Git Collaboration Model

Hey all,

I want to propose some changes to our collaboration model. I’m working on another broad proposal cribbed largely from the Producing OSS book around how to induct new maintainers, but for the moment I have a quick proposal to make our lives easier.

We have been asking contributors to put their patches on a branch from our main repos before we consider their pull request, I think due entirely to some historical technical difficulties around how to use git to collaborate with people who are working on a fork. That requires someone to add the contributor to the Stan organization on github and give them a broad array of permissions across our repos for what is in many cases their first pull request. I think we can avoid this and would propose that we use other criteria to induct new members to the organization (proposal to follow separately in the coming days).

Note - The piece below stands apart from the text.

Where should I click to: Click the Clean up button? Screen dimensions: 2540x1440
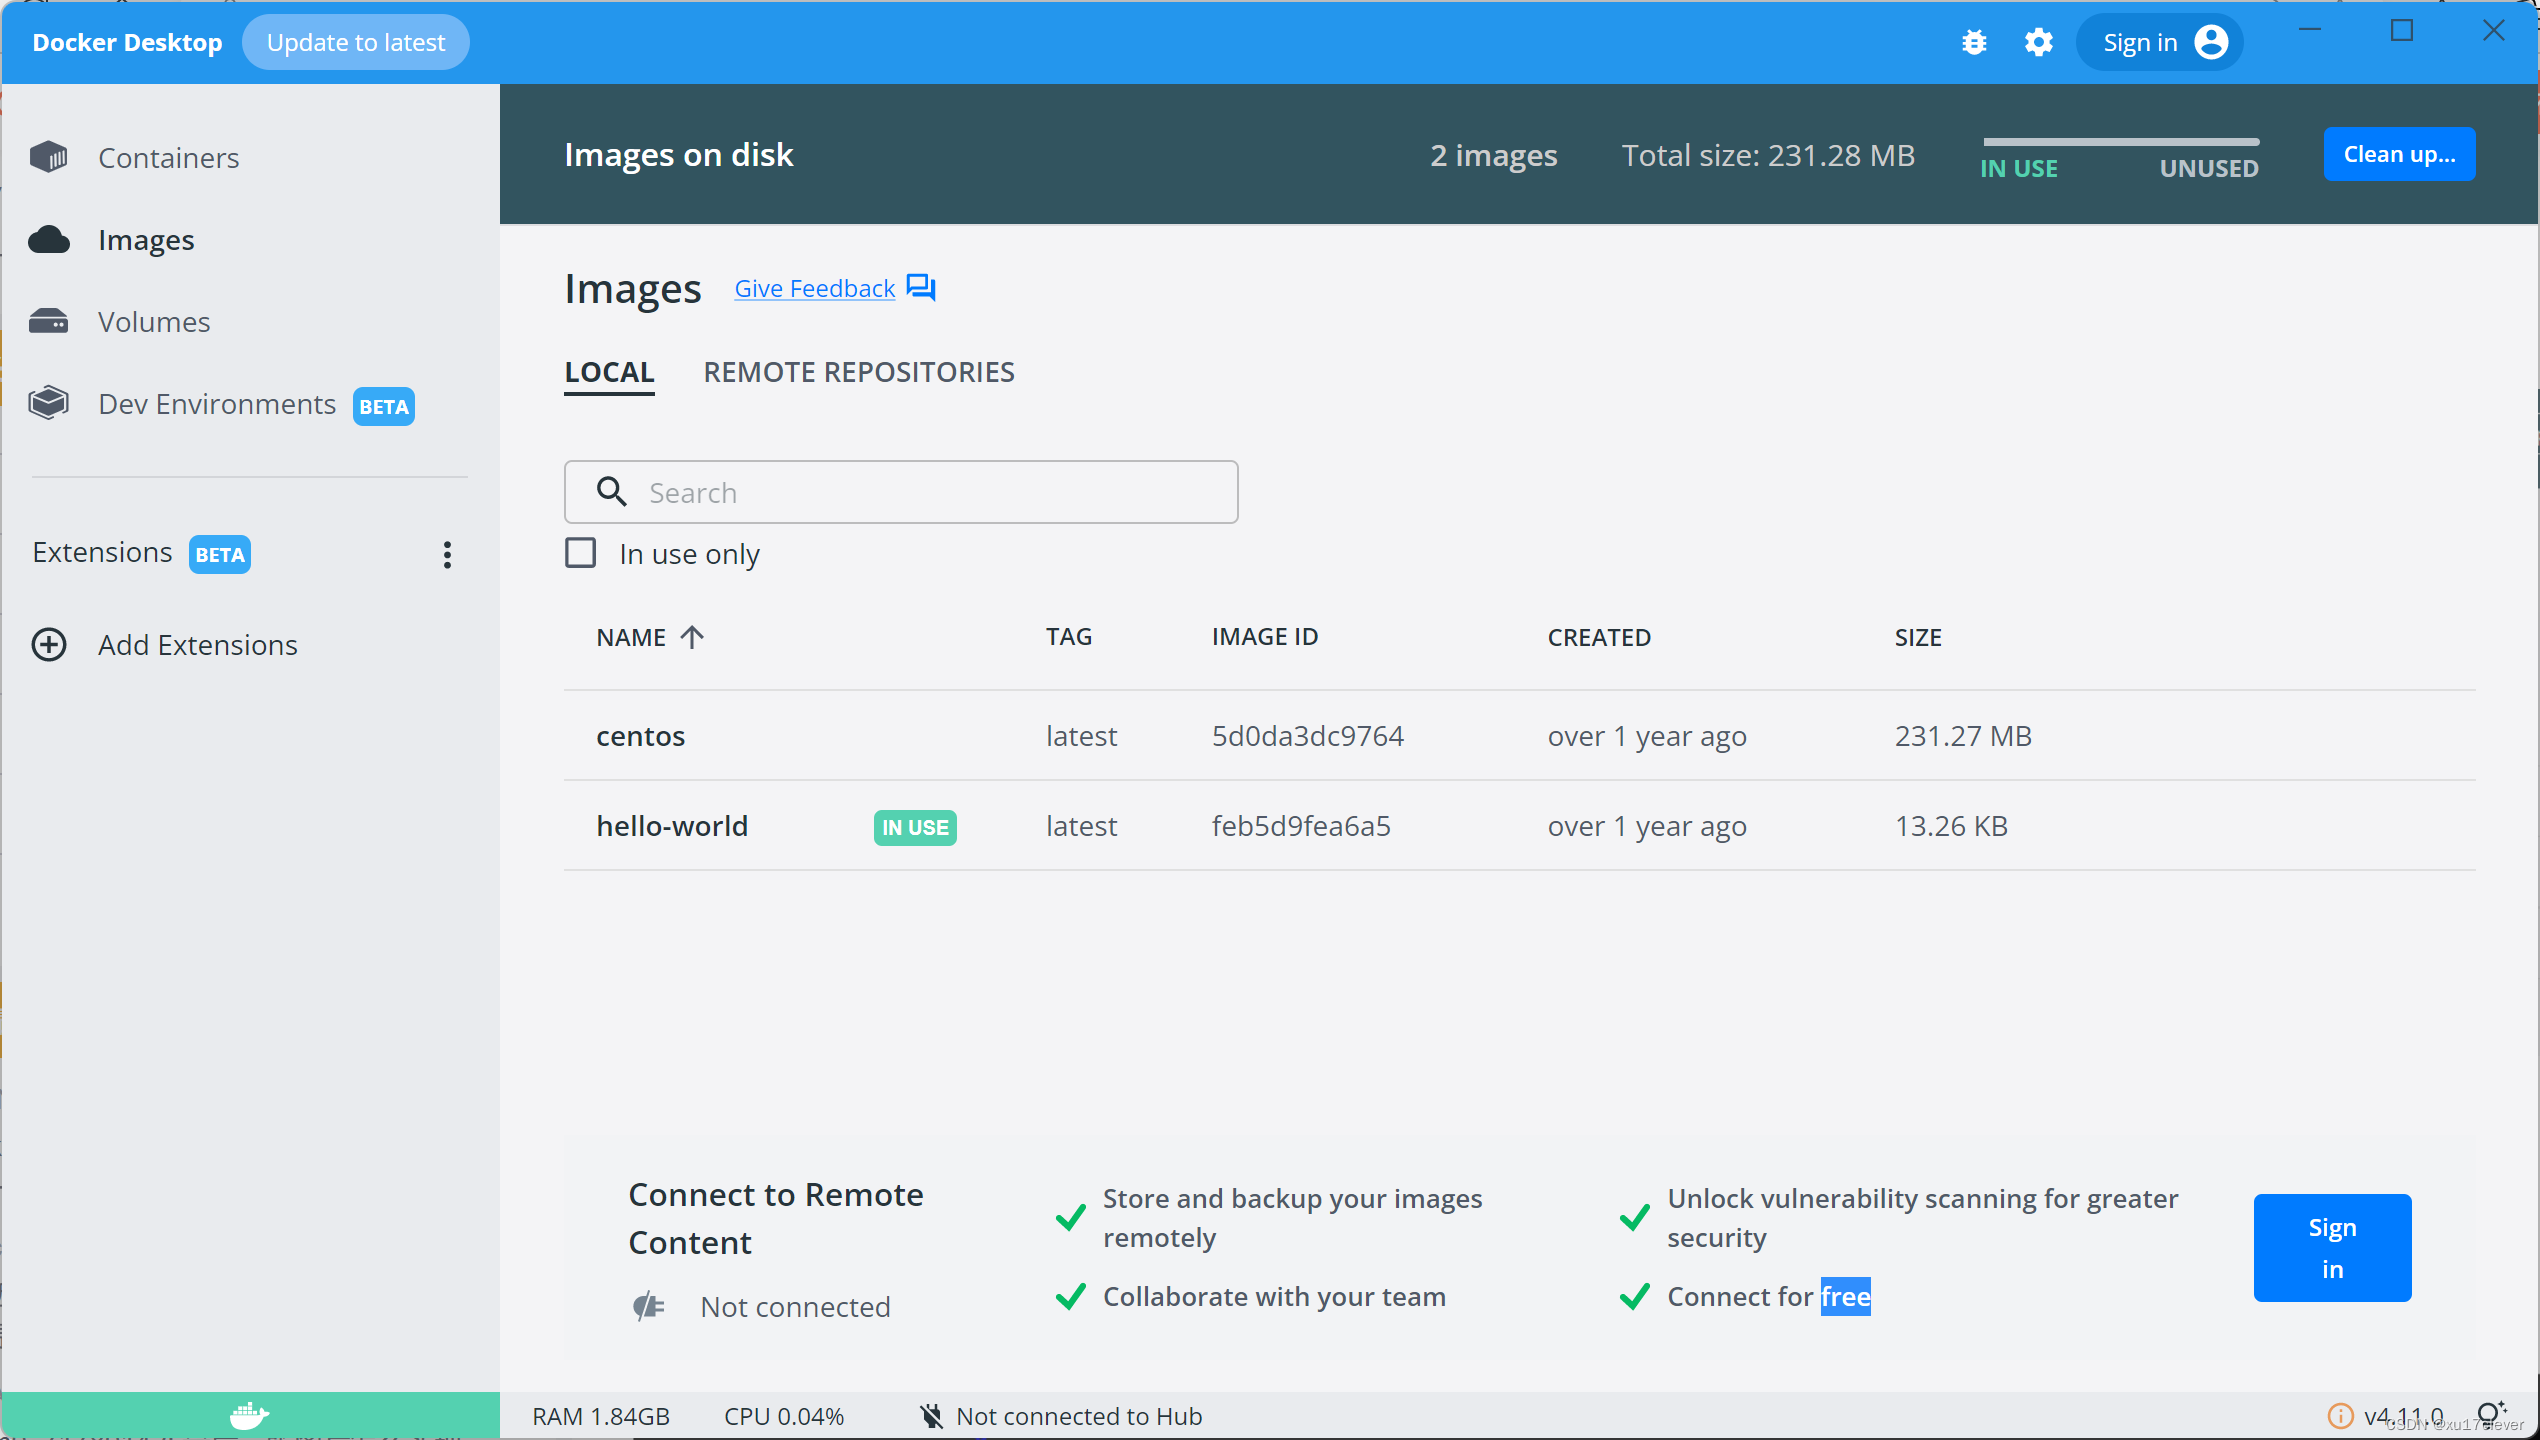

I have fixed Jenkins so that it will build and test pull requests from forks, so that part shouldn’t be an issue anymore.

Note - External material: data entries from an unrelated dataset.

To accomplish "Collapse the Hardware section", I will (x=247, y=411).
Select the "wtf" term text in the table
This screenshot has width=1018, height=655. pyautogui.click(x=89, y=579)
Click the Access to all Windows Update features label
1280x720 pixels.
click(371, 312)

To locally pull someone’s fork’s branch into your own, you can just pull from it into your current branch:
git pull https://github.com/COLLABORATOR_USERNAME/REPOSITORY.git BRANCH_NAME

If you want to make it slightly easier to work with this person’s fork, you can give their fork a name:
git remote add FORK_NAME https://github.com/COLLABORATOR_USERNAME/REPOSITORY.git

Then the pull, checkout, merge, etc commands will all work with the FORK_NAME above:
git pull FORK_NAME BRANCH_NAME

@Bob_Carpenter and @syclik, how does this sound? Can we move to this system? I’m more than happy to help you guys with the technical details around git and whatever other issues we have as I think that will be more sustainable long-term than the current system.

1 Like

@seantalts, I’m all for it, but it doesn’t solve the actual problem. I’ll describe the problem and hopefully we can find a solution around it.

The reason for having contributors add to a branch was to make permissions easier. Almost all contributions to the math and stan libraries from external developers needed (and still need) a lot of core developer help to get it to be incorporated into the library. The help usually came from myself or @Bob_Carpenter , but occasionally help would come from @bgoodri, @rtrangucci, @randommm, or someone else on the core team. When the branch is on stan-dev, we all have permissions to make changes there directly. When the branch is on a fork, individuals must be given permissions to work on the fork (unless permissioning has changed with GitHub recently).

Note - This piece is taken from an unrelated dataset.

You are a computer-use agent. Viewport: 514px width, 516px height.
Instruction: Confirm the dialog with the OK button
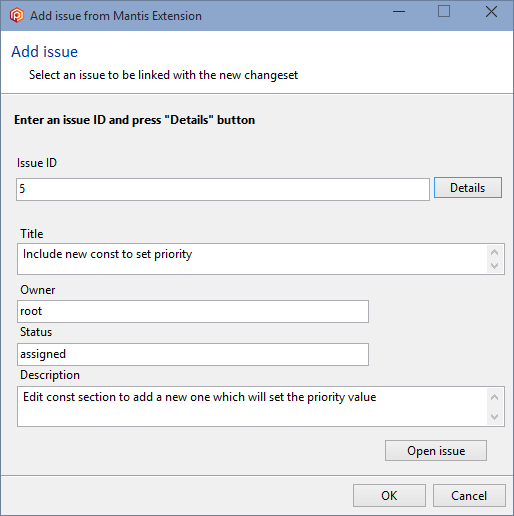(x=389, y=496)
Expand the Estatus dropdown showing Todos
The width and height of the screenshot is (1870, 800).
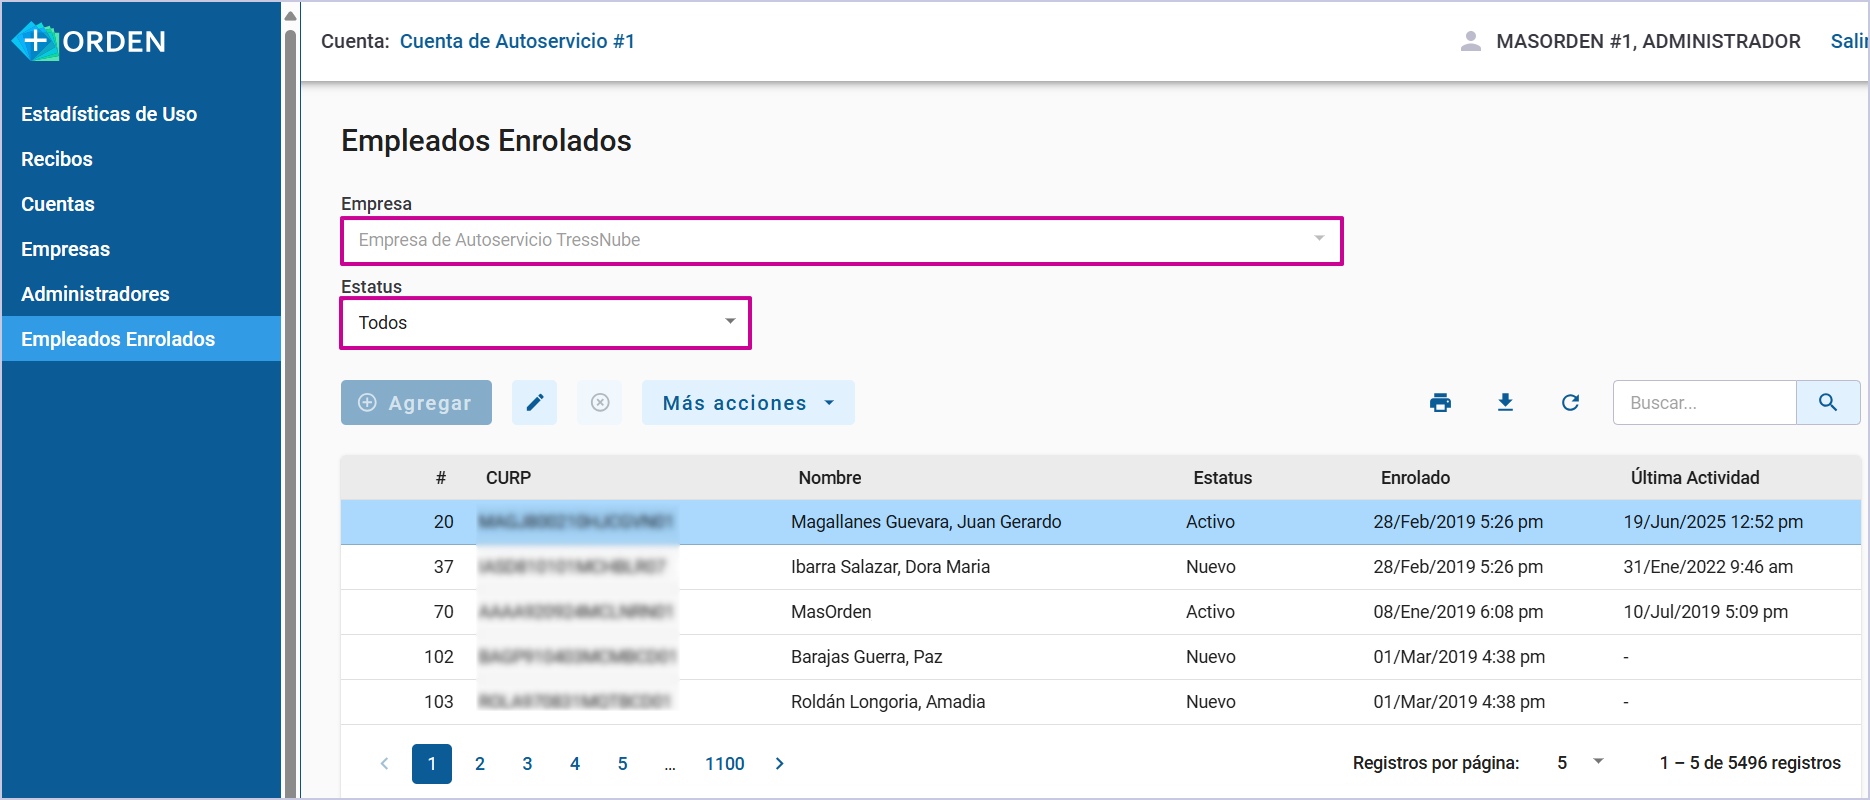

Now, with reviews for GitHub pull requests, this might be less of an issue. We used to have to indicate what file and line number to make changes. Now we can just mark up the pull request. But, it has always been much easier to go onto branches and fix minor things as it comes up. Things like typos, cpplint, and doxygen. In the past, I’ve taken the proactive approach of helping new and existing developers get their pull requests up to speed so we can get things merged in. I understand that things like style can be very confusing and feels like an arbitrary set of rules until you read enough. For new contributors, I didn’t want this to be the issue for not being able to contribute. Without helping out, I think we would have lost a few pull requests.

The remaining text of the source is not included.